*HOW TO COMPLETE THIS TASK*
Where the material below has a line containing "Top 20 (445, 1650)", start repeating exactly, and keep going through the line containing "Comment 14 (121, 1574)", with no other lines.

*DATA PROVIDED*
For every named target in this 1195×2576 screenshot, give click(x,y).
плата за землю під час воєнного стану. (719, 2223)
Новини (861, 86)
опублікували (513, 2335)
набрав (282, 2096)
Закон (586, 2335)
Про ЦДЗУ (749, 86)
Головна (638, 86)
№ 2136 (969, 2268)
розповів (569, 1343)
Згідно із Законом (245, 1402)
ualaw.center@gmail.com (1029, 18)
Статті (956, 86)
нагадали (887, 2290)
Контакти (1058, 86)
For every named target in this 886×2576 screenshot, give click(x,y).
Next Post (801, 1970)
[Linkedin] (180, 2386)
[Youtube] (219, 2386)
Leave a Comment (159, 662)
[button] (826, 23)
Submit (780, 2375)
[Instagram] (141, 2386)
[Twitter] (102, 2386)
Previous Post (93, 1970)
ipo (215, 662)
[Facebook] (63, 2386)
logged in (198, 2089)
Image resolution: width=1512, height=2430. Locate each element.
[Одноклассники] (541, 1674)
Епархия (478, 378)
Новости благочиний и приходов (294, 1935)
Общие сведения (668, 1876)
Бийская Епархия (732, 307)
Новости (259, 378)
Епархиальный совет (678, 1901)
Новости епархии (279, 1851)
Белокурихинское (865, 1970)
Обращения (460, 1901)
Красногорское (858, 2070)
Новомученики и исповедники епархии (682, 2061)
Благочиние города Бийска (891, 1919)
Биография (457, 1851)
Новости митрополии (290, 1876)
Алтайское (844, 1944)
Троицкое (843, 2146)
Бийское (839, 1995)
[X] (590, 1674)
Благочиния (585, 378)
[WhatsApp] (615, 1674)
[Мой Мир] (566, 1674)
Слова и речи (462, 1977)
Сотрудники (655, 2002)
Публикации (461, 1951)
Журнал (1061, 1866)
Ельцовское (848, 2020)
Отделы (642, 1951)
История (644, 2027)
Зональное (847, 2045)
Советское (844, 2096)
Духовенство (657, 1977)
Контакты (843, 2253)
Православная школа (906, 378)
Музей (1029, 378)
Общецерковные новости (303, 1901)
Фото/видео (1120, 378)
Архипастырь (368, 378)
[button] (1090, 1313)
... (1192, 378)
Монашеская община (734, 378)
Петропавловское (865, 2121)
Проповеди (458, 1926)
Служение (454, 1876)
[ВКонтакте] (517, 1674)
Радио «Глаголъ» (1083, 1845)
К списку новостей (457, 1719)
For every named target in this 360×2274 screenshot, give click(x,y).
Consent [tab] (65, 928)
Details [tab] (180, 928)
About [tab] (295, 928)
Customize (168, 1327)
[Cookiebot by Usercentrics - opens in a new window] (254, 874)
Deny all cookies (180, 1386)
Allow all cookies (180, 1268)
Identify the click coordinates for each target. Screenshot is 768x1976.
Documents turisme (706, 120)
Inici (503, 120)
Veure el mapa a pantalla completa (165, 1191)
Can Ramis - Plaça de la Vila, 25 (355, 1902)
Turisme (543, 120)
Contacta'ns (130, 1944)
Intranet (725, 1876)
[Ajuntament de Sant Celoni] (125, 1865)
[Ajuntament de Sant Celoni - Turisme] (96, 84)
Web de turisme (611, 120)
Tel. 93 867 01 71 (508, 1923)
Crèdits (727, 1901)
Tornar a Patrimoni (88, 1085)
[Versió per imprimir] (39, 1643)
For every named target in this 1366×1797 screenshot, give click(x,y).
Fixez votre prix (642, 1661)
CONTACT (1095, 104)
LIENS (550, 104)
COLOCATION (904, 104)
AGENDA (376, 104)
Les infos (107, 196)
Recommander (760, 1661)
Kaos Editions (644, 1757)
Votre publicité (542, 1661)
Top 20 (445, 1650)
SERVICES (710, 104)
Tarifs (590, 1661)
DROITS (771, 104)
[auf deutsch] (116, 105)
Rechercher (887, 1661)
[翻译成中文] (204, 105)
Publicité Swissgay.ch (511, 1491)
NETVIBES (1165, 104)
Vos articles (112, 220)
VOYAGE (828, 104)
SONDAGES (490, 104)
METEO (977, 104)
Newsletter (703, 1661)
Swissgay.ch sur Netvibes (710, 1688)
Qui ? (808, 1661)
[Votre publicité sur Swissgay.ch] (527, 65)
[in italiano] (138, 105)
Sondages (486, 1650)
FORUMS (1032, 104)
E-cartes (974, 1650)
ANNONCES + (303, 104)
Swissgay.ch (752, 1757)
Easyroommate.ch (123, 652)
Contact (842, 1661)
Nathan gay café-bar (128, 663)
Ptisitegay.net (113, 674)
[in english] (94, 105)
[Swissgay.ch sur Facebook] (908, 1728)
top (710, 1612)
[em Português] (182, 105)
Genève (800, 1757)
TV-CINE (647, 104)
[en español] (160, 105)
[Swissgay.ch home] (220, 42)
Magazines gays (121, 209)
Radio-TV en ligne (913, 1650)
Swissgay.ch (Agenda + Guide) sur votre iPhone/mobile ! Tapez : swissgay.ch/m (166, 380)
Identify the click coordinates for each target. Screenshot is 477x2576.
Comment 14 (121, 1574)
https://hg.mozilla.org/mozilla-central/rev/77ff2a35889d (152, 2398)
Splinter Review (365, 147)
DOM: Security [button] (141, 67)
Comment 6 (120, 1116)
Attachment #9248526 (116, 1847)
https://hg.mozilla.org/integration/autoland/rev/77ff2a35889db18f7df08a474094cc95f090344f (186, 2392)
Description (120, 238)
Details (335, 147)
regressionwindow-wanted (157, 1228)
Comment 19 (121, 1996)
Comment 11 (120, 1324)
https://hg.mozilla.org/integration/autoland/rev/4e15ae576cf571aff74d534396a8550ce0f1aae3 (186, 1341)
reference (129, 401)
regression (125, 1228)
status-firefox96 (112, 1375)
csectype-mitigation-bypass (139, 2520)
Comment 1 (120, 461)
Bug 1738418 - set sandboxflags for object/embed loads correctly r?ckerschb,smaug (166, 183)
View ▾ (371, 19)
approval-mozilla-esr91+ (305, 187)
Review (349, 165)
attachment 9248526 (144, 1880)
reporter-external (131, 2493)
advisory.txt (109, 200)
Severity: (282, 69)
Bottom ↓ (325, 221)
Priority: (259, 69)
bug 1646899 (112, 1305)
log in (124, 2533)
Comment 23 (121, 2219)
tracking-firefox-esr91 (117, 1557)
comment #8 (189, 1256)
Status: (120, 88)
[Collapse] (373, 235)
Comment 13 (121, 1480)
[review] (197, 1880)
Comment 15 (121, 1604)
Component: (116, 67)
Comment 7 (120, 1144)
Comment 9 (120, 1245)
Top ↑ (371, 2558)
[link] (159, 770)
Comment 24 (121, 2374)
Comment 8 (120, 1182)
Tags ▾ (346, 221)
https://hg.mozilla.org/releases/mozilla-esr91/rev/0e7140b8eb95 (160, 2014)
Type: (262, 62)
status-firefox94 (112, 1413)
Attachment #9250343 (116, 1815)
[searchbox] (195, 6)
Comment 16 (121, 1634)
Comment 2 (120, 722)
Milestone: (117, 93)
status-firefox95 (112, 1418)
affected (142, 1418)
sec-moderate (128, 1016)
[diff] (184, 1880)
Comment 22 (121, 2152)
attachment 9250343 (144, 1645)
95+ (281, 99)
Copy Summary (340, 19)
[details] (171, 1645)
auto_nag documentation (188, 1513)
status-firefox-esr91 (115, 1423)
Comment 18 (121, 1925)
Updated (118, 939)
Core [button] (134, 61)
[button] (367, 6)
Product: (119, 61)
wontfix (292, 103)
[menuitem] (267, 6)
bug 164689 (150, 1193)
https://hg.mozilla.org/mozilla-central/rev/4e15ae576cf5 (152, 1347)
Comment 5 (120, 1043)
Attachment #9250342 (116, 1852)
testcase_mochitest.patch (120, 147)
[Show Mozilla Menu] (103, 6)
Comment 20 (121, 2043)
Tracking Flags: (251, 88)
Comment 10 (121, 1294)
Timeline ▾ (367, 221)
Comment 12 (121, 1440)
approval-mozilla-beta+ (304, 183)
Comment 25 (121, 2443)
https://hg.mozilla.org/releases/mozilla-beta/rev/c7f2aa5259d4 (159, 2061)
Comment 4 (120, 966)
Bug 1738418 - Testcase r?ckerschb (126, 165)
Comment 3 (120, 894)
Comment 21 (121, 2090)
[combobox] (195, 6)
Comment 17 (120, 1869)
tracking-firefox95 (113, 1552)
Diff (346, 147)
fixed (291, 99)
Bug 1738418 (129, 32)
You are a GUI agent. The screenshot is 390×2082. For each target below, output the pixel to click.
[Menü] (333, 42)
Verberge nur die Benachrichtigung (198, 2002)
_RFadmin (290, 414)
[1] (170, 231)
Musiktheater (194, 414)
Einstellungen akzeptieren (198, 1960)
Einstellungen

*FINISHED TASK*
Top 20 (445, 1650)
SERVICES (710, 104)
Tarifs (590, 1661)
DROITS (771, 104)
[auf deutsch] (116, 105)
Rechercher (887, 1661)
[翻译成中文] (204, 105)
Publicité Swissgay.ch (511, 1491)
NETVIBES (1165, 104)
Vos articles (112, 220)
VOYAGE (828, 104)
SONDAGES (490, 104)
METEO (977, 104)
Newsletter (703, 1661)
Swissgay.ch sur Netvibes (710, 1688)
Qui ? (808, 1661)
[Votre publicité sur Swissgay.ch] (527, 65)
[in italiano] (138, 105)
Sondages (486, 1650)
FORUMS (1032, 104)
E-cartes (974, 1650)
ANNONCES + (303, 104)
Swissgay.ch (752, 1757)
Easyroommate.ch (123, 652)
Contact (842, 1661)
Nathan gay café-bar (128, 663)
Ptisitegay.net (113, 674)
[in english] (94, 105)
[Swissgay.ch sur Facebook] (908, 1728)
top (710, 1612)
[em Português] (182, 105)
Genève (800, 1757)
TV-CINE (647, 104)
[en español] (160, 105)
[Swissgay.ch home] (220, 42)
Magazines gays (121, 209)
Radio-TV en ligne (913, 1650)
Swissgay.ch (Agenda + Guide) sur votre iPhone/mobile ! Tapez : swissgay.ch/m (166, 380)
Identify the click coordinates for each target. Screenshot is 477x2576.
Comment 14 (121, 1574)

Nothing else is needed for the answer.